__REQUIRED ACTION__
Please report every line in the entries that contains the string "Identify".

__DATA UNDER STUDY__
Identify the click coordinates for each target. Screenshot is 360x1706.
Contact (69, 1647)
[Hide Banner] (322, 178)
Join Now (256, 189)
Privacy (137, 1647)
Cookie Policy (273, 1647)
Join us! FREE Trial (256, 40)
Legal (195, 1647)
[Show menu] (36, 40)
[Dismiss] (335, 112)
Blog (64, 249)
...
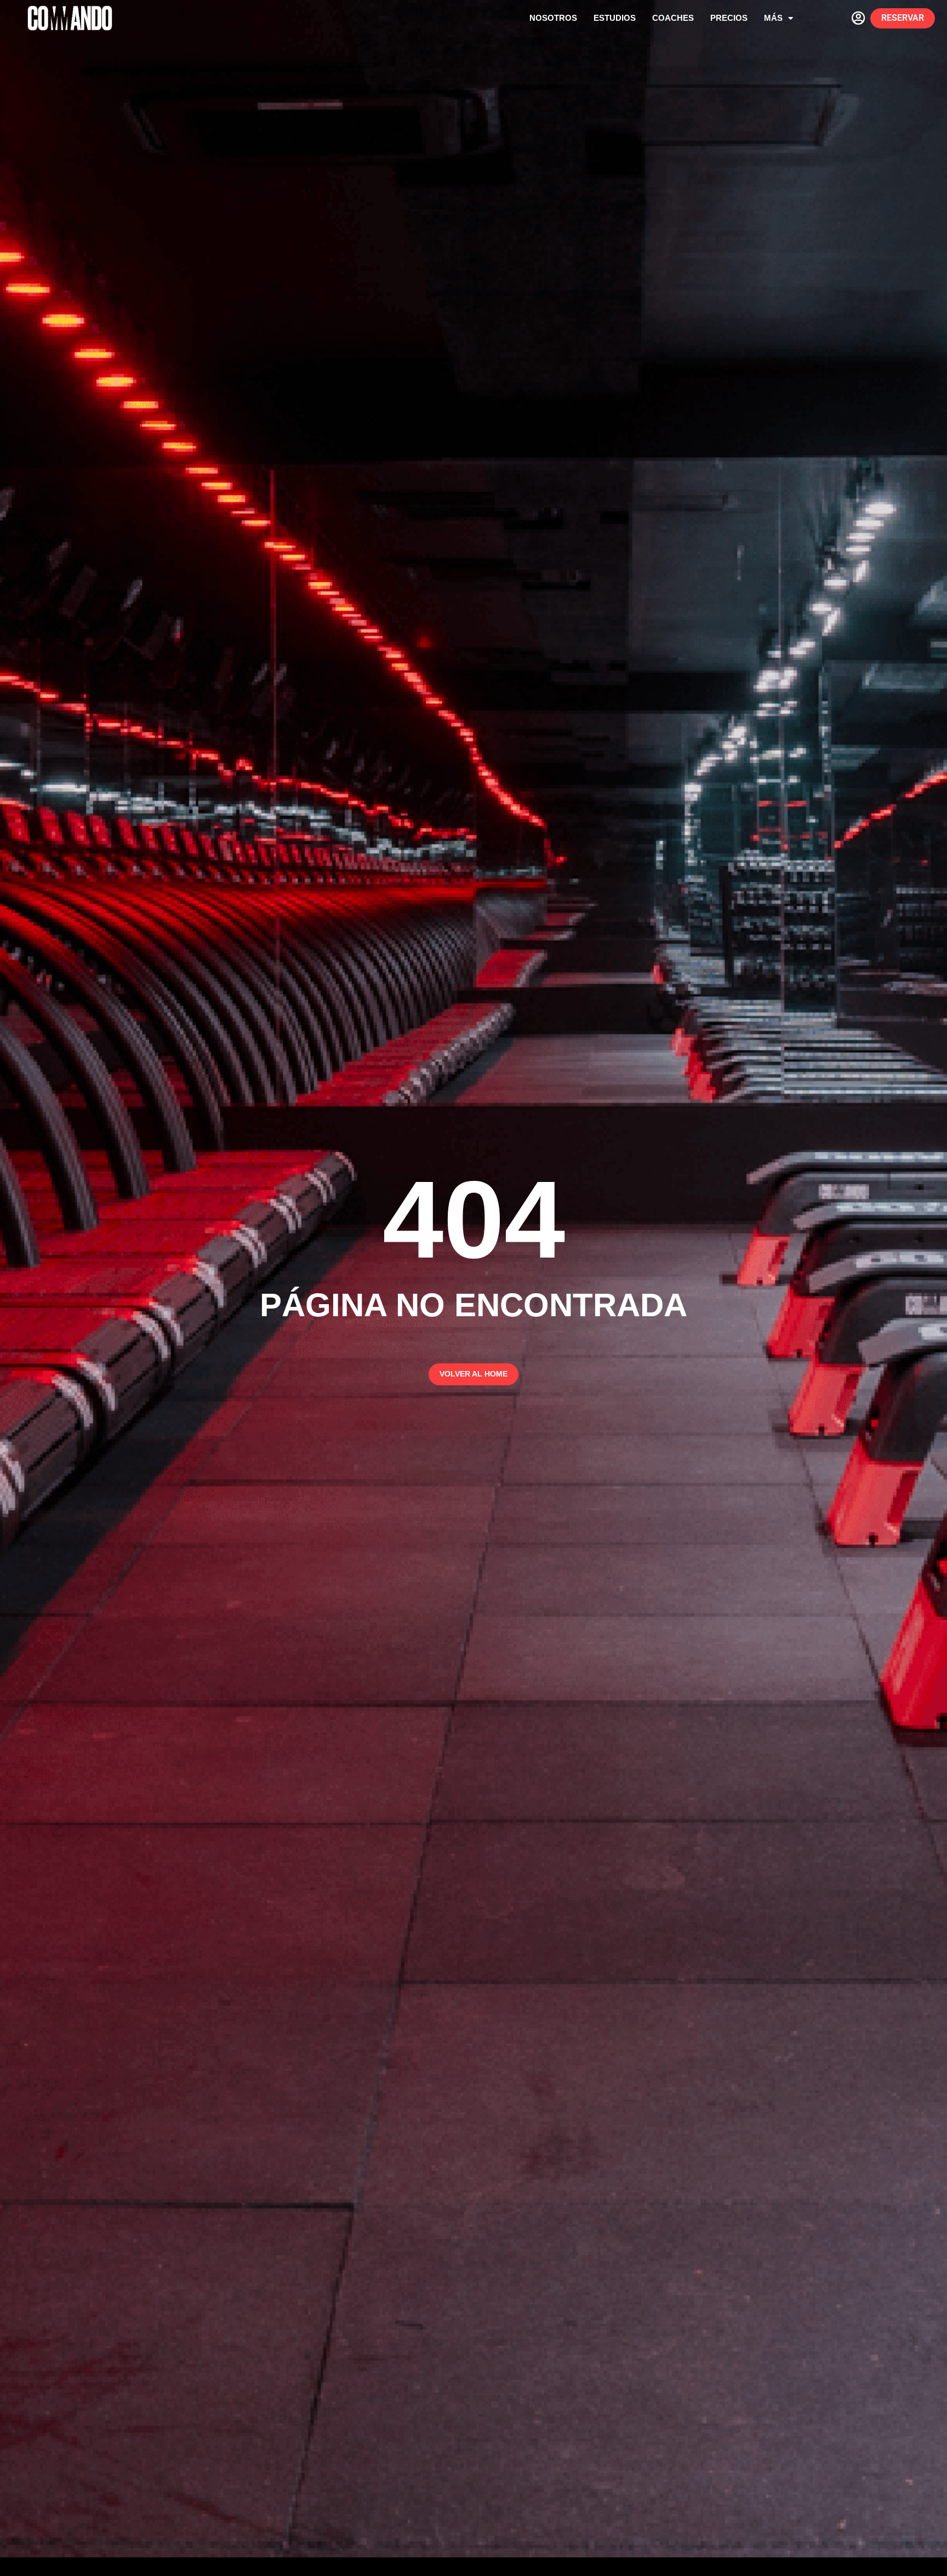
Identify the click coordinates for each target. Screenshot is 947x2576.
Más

__EXERCISE SOLUTION__
Identify the click coordinates for each target. Screenshot is 360x1706.
Identify the click coordinates for each target. Screenshot is 947x2576.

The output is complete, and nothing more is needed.